**DAFTAR TUGAS:**
A. Jawab pertanyaan berikut berdasarkan teks tentang Pilbup Garut.
(i) Angka persentase berapa yang tidak dicapai oleh dukungan calon perseorangan mana pun dalam pilbup (2013)?
(ii) Siapa saja yang terlibat dalam kasus suap pada proses seleksi Pilbup 2018?
(iii) Pasangan mana yang diloloskan KPU Garut sebagai satu-satunya calon perseorangan?
B. Tulis ulang kata demi kata baris-baris dalam daftar, mulai dari baris yang memuat "luisma (374, 777)" sampai dengan baris yang memuat "[Zoek een programma, ...] (393, 40)". Kedua baris itu ikut ditulis.

**KUTIPAN PILIHAN:**

* * *

Animo masyarakat untuk mencalonkan diri sebagai bupati tetap tinggi, meskipun faktanya jumlah dukungan untuk calon perseorangan dalam pilbup (2013) tidak ada yang mencapai 10 persen.
Masyarakat masih saja nekat mendaftarkan diri sebagai calon bupati tanpa kalkulasi politik yang rasional. Bahkan, untuk bisa lolos menjadi cabup ada yang berani menyuap penyelenggara pemilu.
Fenomena inilah yang terjadi di Garut ketika Pilbup 2018. Para pendaftar dari calon perseorangan tetap banyak meskipun proses seleksi yang dilakukan KPU Garut sangat ketat. Dalam proses ini muncul kasus suap yang melibatkan Ketua Panwaslu Garut, komisioner KPU Garut, dan salah satu anggota tim pemenangan bakal paslon.
Buntutnya, ketiga oknum ini langsung ditetapkan sebagai tersangka atas tindak suap yang mereka lakukan. Sementara Soni Sondani – Usep Nurdin langsung dianulir dari proses pencalonan karena diduga kuat sebagai pihak yang berada di balik kasus penyuapan ini.
Dengan gugurnya pasangan Soni – Usep yang maju menggunakan jalur perseorangan ini, jumlah paslon yang maju tanpa dukungan parpol jelas berkurang. Hingga masa penetapan calon tiba, KPU Garut hanya meloloskan pasangan Suryana – Wiwin Suwindaryati sebagai satu-satunya calon perseorangan dari 4 paslon yang bertarung.
Naik turunnya jumlah calon perseorangan selama 3 periode Pilbup Garut menunjukkan dinamika politik yang terus menggeliat dalam menghadapi dominasi partai politik.

* * *

Entri Data:
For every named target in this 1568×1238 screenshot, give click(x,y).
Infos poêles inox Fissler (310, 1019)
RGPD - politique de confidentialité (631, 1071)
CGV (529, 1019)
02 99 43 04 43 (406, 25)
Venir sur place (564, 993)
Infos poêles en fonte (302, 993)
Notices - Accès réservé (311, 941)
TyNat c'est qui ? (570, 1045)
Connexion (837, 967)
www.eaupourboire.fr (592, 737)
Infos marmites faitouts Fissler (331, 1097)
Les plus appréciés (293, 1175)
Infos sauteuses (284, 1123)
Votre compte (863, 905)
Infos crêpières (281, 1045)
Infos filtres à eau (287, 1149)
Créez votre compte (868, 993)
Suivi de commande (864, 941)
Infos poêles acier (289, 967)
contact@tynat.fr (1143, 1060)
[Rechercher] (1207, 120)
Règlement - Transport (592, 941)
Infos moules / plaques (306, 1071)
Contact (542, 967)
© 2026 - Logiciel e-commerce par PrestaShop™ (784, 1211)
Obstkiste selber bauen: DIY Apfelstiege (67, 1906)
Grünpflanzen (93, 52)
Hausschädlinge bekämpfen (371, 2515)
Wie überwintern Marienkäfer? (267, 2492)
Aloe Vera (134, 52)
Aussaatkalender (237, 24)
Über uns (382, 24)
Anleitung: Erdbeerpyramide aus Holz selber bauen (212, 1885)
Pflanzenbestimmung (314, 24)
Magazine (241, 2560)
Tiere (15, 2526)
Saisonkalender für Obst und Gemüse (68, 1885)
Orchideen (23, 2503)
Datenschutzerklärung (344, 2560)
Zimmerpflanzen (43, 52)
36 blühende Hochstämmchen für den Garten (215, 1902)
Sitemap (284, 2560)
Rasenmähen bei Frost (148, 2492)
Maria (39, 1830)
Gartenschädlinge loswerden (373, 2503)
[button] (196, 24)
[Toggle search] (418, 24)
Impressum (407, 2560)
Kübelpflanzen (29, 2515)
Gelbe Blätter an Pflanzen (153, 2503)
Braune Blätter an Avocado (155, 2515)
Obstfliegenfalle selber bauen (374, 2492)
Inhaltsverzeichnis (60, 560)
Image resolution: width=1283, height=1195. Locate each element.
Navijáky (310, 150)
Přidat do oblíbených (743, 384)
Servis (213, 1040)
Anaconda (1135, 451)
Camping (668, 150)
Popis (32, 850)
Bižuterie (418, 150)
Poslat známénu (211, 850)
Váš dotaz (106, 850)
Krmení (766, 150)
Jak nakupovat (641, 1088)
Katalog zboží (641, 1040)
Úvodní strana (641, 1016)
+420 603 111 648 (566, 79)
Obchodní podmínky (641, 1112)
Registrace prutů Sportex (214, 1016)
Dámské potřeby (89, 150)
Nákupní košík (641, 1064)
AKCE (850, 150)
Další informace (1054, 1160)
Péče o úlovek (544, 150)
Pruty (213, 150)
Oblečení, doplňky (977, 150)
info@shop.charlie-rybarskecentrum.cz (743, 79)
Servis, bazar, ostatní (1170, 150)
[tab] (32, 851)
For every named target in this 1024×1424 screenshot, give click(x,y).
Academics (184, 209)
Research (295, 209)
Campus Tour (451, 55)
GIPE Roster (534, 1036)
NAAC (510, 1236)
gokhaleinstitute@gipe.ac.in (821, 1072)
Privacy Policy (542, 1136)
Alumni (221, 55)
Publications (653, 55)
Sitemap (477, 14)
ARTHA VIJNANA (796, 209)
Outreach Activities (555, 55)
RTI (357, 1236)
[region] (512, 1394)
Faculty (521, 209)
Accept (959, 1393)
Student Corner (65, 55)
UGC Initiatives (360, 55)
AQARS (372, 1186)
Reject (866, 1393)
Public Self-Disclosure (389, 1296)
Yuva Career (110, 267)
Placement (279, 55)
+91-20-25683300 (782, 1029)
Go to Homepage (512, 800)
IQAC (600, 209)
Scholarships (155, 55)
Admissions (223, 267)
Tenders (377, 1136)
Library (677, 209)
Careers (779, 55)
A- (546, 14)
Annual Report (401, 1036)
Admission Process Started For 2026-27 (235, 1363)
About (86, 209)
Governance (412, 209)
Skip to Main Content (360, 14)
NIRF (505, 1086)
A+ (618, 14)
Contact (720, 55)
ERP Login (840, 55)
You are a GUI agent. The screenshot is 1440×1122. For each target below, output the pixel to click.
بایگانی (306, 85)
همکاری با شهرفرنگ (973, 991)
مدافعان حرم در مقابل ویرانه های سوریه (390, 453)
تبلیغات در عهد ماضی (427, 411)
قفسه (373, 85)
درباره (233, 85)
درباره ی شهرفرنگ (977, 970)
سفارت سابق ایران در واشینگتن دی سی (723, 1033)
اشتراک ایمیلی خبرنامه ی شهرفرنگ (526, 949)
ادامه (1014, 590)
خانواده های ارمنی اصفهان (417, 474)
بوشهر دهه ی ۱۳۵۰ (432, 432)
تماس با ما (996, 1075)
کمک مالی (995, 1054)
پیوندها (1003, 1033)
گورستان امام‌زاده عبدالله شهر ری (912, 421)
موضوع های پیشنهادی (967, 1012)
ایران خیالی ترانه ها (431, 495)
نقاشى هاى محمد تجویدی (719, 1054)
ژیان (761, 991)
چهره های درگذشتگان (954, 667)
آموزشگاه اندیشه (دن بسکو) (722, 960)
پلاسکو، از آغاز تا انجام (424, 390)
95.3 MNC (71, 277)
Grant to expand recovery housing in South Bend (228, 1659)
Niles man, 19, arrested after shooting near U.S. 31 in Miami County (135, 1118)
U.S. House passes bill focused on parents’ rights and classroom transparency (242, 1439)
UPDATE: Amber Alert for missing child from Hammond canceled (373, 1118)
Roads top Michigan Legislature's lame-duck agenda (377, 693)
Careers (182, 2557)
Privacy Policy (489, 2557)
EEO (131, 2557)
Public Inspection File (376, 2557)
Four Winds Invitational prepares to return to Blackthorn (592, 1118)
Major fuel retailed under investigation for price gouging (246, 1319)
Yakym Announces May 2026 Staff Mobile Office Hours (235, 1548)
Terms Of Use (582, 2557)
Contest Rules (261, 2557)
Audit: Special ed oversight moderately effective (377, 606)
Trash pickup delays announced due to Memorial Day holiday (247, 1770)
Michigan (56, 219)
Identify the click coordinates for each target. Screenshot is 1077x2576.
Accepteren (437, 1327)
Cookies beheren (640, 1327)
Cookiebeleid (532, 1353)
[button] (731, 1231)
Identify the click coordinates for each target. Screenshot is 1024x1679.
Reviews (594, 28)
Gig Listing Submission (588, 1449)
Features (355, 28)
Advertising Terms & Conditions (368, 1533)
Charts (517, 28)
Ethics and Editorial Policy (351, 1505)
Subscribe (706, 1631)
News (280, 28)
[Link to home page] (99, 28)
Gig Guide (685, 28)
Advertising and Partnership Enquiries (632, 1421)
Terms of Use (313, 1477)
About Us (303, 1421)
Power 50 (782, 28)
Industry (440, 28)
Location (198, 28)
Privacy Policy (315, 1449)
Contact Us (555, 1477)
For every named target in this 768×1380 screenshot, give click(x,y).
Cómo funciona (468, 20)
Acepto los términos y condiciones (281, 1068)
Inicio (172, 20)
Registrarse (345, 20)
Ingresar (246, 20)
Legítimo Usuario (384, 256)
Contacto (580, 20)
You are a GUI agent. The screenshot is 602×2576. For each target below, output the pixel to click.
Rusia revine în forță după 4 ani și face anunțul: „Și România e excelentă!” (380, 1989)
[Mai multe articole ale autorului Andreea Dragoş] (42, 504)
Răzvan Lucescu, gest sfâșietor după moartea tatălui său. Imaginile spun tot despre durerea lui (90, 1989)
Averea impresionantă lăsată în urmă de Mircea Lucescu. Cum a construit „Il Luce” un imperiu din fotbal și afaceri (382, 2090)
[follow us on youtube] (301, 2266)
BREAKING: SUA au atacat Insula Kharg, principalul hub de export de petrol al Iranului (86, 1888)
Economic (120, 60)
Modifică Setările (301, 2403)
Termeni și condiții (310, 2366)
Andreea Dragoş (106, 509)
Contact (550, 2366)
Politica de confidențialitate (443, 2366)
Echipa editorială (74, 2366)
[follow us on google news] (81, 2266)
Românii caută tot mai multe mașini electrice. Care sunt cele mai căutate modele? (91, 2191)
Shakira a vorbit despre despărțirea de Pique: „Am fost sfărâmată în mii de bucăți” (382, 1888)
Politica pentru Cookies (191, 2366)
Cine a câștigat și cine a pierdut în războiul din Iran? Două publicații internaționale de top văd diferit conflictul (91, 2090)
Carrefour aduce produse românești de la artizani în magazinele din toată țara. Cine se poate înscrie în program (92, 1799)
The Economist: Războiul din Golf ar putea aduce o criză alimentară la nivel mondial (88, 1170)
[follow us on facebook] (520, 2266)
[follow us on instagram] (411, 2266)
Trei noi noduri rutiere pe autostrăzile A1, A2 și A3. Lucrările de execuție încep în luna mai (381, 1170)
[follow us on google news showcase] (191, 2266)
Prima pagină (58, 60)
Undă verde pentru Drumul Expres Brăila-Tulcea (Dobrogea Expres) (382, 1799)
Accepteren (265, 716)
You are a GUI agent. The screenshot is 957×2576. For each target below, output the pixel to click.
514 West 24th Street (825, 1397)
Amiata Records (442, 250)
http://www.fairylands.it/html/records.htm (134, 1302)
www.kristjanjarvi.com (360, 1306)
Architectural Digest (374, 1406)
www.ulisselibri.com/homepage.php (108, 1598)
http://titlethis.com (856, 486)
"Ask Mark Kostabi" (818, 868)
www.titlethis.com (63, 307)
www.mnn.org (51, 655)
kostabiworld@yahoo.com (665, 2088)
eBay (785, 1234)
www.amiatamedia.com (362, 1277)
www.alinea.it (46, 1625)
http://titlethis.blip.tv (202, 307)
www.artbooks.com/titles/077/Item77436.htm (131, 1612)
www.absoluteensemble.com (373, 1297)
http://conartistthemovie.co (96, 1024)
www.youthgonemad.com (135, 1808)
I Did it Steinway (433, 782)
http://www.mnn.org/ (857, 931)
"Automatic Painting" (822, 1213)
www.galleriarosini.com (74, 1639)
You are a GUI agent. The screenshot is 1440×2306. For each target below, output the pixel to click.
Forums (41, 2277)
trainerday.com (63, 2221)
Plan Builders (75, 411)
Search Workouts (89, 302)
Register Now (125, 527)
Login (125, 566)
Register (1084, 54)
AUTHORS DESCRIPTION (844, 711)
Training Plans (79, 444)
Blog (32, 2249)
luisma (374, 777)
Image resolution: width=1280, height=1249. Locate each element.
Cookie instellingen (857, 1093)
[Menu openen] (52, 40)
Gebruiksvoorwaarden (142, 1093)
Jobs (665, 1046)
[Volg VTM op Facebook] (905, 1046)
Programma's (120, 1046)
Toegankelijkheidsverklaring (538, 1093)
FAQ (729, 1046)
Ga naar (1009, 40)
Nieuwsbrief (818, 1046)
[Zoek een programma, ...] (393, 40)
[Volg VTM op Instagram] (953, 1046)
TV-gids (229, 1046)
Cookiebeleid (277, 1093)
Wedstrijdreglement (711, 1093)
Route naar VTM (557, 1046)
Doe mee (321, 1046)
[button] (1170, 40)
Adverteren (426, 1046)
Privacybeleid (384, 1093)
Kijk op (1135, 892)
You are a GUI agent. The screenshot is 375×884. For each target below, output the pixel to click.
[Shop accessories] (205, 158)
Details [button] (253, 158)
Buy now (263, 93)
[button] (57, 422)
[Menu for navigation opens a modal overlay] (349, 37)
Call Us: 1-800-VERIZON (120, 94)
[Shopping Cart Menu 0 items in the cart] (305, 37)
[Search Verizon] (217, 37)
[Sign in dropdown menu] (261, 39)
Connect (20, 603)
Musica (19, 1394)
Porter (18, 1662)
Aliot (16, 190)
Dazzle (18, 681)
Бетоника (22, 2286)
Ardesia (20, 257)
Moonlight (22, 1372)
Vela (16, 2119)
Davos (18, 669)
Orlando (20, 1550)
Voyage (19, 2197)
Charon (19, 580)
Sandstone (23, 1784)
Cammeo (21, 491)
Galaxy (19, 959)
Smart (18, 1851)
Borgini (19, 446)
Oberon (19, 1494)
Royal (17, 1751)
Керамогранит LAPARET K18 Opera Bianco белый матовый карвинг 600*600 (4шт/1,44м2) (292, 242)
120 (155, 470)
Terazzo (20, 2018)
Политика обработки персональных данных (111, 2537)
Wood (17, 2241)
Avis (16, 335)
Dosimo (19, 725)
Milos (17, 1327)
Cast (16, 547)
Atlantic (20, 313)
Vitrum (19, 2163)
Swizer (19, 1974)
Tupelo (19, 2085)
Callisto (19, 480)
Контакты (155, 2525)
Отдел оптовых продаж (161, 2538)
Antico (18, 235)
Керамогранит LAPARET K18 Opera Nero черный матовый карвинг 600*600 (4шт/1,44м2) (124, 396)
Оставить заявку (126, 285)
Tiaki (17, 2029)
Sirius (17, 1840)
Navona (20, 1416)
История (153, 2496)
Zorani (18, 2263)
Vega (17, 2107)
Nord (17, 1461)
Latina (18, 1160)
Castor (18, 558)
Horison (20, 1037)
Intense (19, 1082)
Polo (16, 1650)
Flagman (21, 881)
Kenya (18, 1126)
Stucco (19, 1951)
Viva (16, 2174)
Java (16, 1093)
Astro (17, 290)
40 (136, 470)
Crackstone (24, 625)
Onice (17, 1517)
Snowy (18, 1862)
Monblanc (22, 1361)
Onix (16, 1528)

* * *

**JAWABAN LATIHAN:**
A.
(i) 10 persen.
(ii) Ketua Panwaslu Garut, komisioner KPU Garut, dan salah satu anggota tim pemenangan bakal paslon.
(iii) Suryana – Wiwin Suwindaryati.

B.
luisma (374, 777)
Image resolution: width=1280, height=1249. Locate each element.
Cookie instellingen (857, 1093)
[Menu openen] (52, 40)
Gebruiksvoorwaarden (142, 1093)
Jobs (665, 1046)
[Volg VTM op Facebook] (905, 1046)
Programma's (120, 1046)
Toegankelijkheidsverklaring (538, 1093)
FAQ (729, 1046)
Ga naar (1009, 40)
Nieuwsbrief (818, 1046)
[Zoek een programma, ...] (393, 40)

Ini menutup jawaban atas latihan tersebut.